While it would possible to have all the values in the configuration file, it adds much clutter, so handling it in the conversion script is less bloated, and allows for more flexibility.

The existing conversion scripts are very flexible, and probably have an example you can use for anything you are trying to process that's a bit weird.

Analyzing External Datasets

This assumes you are using GeoJson format, which is supported by most all GIS tools. I'm a terminal based developer, so these suggestions are all command line based. You can ignore this section if you are working with your own data.
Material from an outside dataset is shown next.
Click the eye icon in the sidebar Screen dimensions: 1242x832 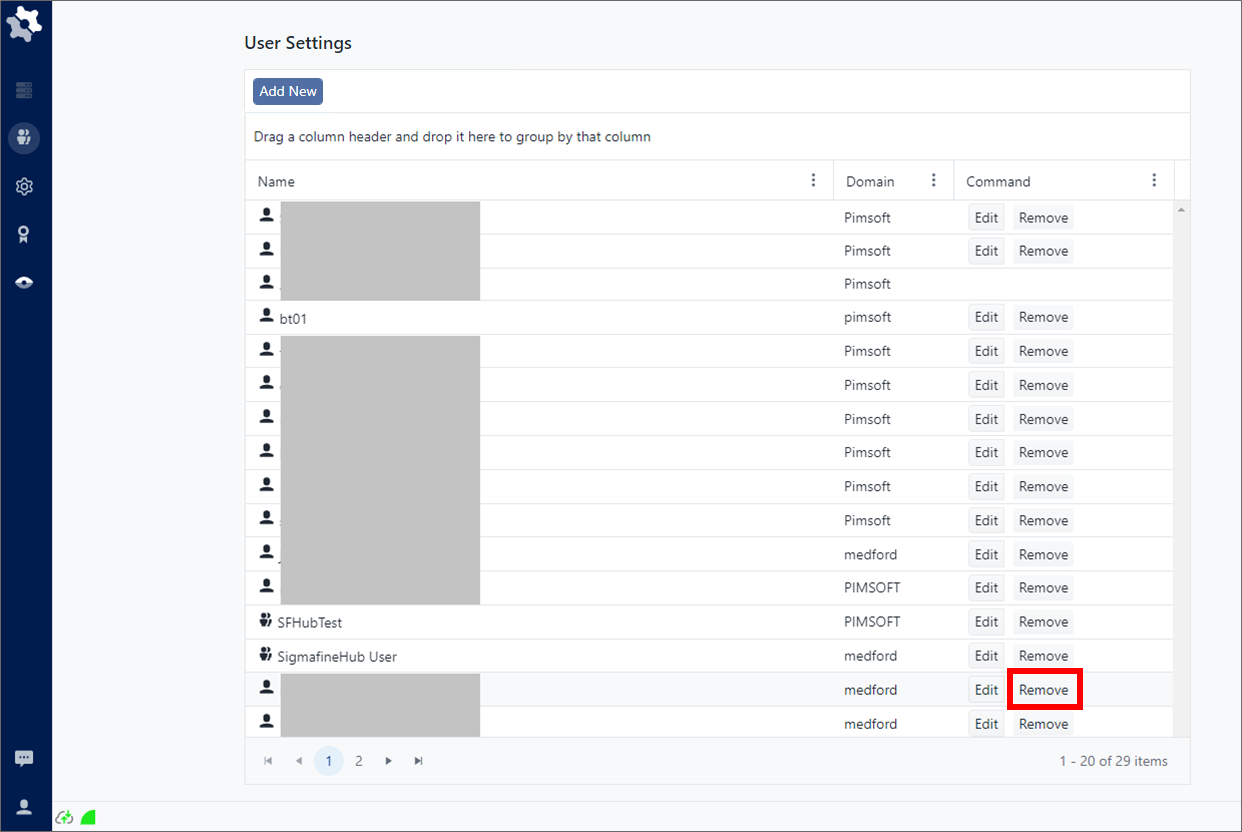(x=24, y=283)
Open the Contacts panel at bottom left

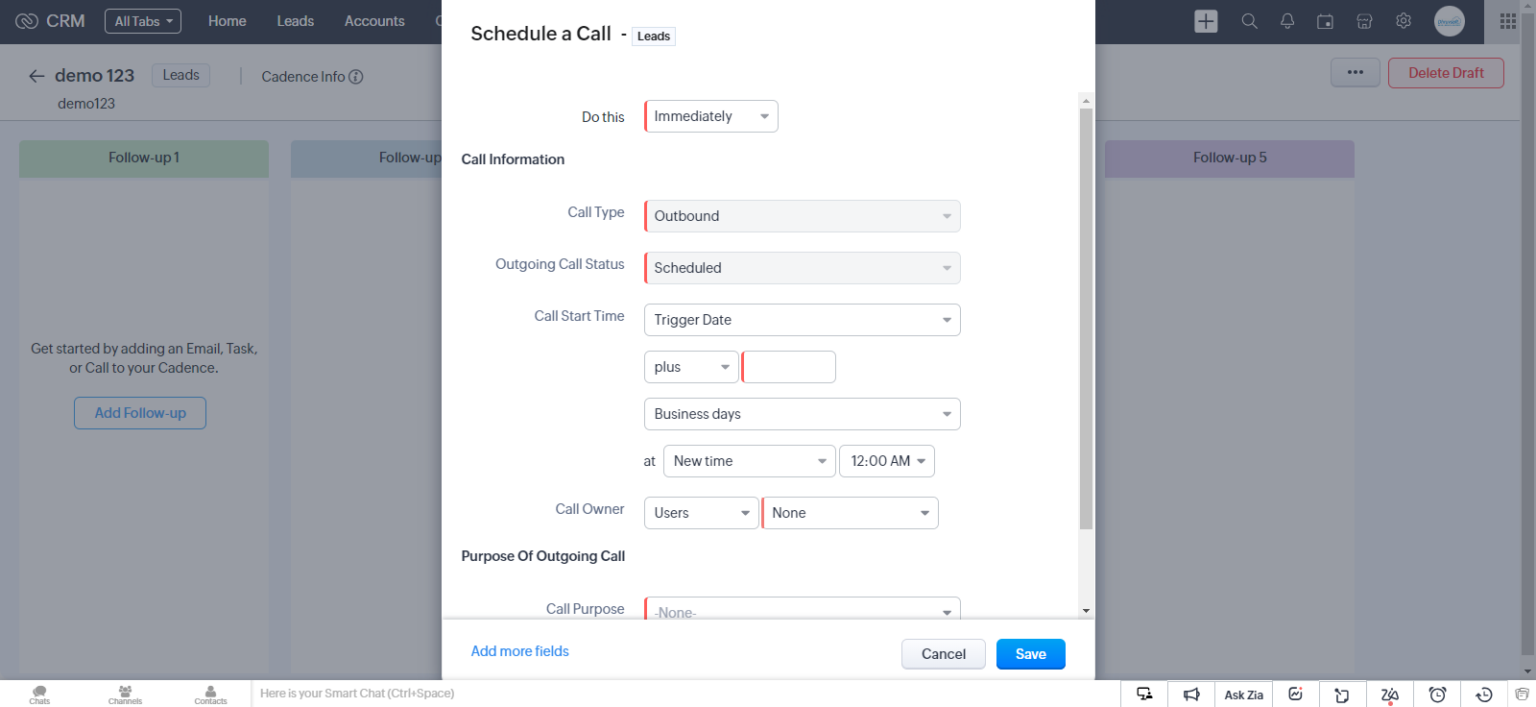(210, 692)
I use ogrinfo to read the file. Ogrinfo puts every data field in the external dataset on a separate line, making it easy to grep for all the variations of tag values. Since there are multiple features with the same value, I sort the output and then keep only unique entries. To find all the variations I just do this:

ogrinfo -ro -al [infile] | grep "TRLUSE" | sort | uniq

This is also useful as it prints the schema used by the dataset and the data type of each field. It also displays the projection, which is important as everything needs to be in NAD84 for the geometries to be correct.

I do use QGIS and JOSM to visualize the data while working on converting to something I can then use for conflation. Editing a national dataset though is a bit sluggish, so I'll make a smaller extract and use that for the initial debugging of the conversion. Once I'm happen with processing the subset, then I'll run the full dataset to catch all the edge conditions.

Task Splitting

A key part to processing large datasets is being able to chop them into smaller more manageable files. All of the conversion scripts do work with national-wide sized files, so I usually start by tweaking the conversion till I'm happy with it. Then I download the boundary of the national park, forest, state, etc... that I want to work with.
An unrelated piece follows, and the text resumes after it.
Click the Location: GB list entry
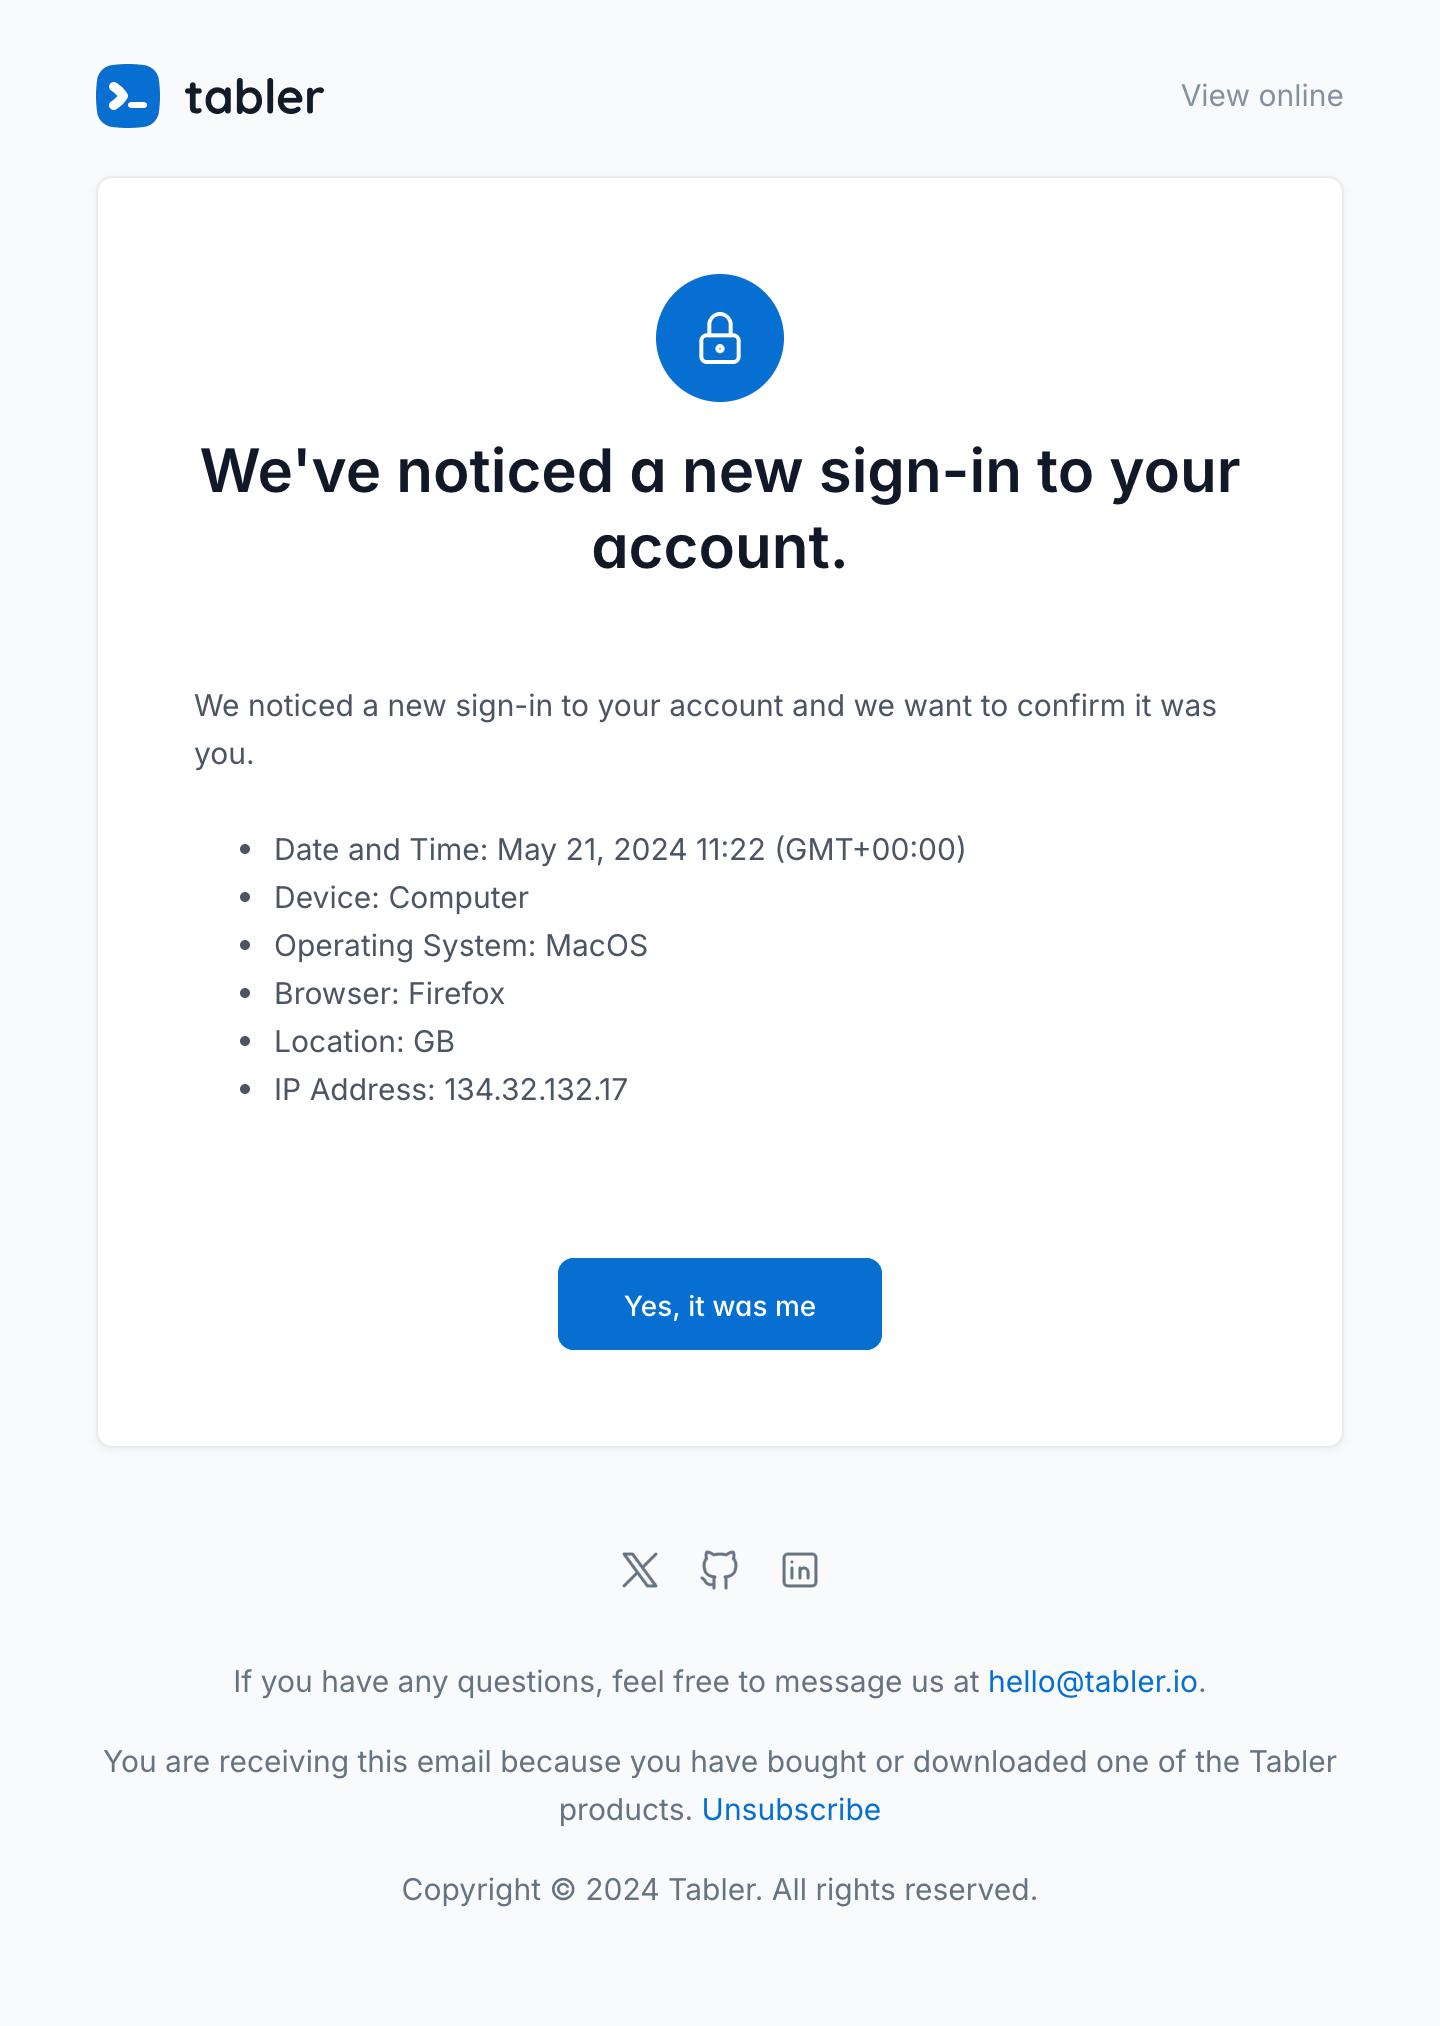This screenshot has width=1440, height=2026. [x=364, y=1041]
This project has a utility that does two key tasks. It'll use the boundary and generate a grid of task squares. Each task is currently 5000km sq, which is the limit for the HOT Tasking Manager. It's also a good size for working directly with the files and not using the Tasking Manager. The grid is clipped to the boundary.

Then the tm-splitter utility will use that task grid and make data extracts from the converted GeoJson or OSM file, one for each task. I then load the external data set for a task into JOSM, make a new layer and download OSM data, and then work my way through each feature in the external dataset.

Workshop!!

There will be a workshop covering this process in detail at SOTM-US on Thursday, June 19, 2025.